当廿十二来到白露宫的时候,却外面伺候的侍女道:“季姑娘方才脸色苍白地回来,然后就一言不发地进房间了,什么都没说。”
廿十二这往里的脚步都顿住了,心中担心和忐忑都夹杂在一起。
他方才一直担心的只是季非烟会不会报复自己,或者是她还有没有别的手段没有使出来。
可是现在一听这侍女说完话,他突然想到好像这件事对于季非烟来说也是很大的一个打击。
若是因此就真的一蹶不振,甚至有轻生的念头的话,廿十二都不知道自己是救还是不救的好。
毕竟当时看楚恒语的意思,好像已经不想和季非烟再有什么瓜葛了,可是又吩咐了他安排季非烟出宫去。
这样一来,廿十二都有些摸不准楚恒语到底是个什么心思了。
可无论他如何纠结,该处理的事情还是得处理,所以他最后还是推门走了进去。
不过这一次,还是和他想象中的不太一样。
季非烟并没有寻死觅活,也没有在床榻上痛哭流涕,只是坐在窗前,背对着廿十二,看起来好像也没有他想的那种场景。
不过他也没有再上前,只是在门口道:“季姑娘,您的东西可有整理好?马车已经在宫外等着了。”
季非烟方才其实也已经听见了开门的动静,只是如今听见了廿十二的声音之后,这才转过身来。
廿十二原本还以为季非烟如何都会是哭泣的样子,再不济脸色也应该是像方才侍女说的那样,苍白没有血色的样子。

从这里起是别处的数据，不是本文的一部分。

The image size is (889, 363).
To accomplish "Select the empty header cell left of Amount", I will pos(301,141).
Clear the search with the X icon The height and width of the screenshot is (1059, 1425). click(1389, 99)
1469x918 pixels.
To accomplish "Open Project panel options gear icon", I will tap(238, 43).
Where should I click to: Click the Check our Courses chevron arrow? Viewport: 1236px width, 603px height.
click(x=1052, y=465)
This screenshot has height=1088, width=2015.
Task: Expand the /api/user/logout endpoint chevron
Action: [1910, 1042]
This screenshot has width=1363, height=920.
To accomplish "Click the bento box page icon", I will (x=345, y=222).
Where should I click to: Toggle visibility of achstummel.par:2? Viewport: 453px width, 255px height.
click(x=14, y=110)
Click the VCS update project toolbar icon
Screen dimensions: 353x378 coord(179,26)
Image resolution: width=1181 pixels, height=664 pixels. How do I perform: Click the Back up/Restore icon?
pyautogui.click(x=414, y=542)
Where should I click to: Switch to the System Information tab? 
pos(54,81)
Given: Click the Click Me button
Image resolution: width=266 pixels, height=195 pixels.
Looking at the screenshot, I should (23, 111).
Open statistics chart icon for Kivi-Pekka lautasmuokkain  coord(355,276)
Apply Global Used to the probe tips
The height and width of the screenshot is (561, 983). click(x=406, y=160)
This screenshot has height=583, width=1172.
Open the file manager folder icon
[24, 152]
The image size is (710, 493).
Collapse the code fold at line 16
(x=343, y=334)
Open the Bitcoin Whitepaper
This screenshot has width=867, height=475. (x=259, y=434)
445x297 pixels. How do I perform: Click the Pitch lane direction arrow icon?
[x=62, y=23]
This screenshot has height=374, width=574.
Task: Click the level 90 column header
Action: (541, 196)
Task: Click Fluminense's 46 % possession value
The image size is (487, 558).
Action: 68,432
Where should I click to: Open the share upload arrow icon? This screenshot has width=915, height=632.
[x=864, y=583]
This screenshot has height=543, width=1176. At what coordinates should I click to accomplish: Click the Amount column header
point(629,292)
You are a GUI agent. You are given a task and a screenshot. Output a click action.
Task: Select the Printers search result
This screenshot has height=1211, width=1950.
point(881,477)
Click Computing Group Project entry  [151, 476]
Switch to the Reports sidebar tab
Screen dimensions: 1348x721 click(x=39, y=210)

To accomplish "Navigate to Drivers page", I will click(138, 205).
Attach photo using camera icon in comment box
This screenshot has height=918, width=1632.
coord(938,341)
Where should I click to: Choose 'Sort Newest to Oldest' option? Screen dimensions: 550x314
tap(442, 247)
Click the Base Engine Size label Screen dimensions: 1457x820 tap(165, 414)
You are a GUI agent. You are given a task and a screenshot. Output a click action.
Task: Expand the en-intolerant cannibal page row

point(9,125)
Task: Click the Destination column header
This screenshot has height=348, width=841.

可是现在看着廿十二的季非烟,却一脸什么事都没有发生的样子,衣服也都换过了,脸上的妆容也重新打理了一遍。
若不是廿十二方才亲眼看见了季非烟苦苦哀求的模样,估计都不敢相信这会是同一个人。
而此时的季非烟还开口回道:“东西没什么好收拾了,既然马车已经备好了,那便走吧。”
说完之后,便起身来到了廿十二面前,这说话的语气都与平常一模一样,除了眼角还有一点点的发红,根本什么情况都看不出来。
这下倒轮到是廿十二反应不过来了,他愣了好一会,才连忙回道:“啊,那,那便走吧。”
廿十二对于季非烟那么快恢复情绪的样子很是诧异,再一次在心里感叹,世上的女子这心思,还真是琢磨不透。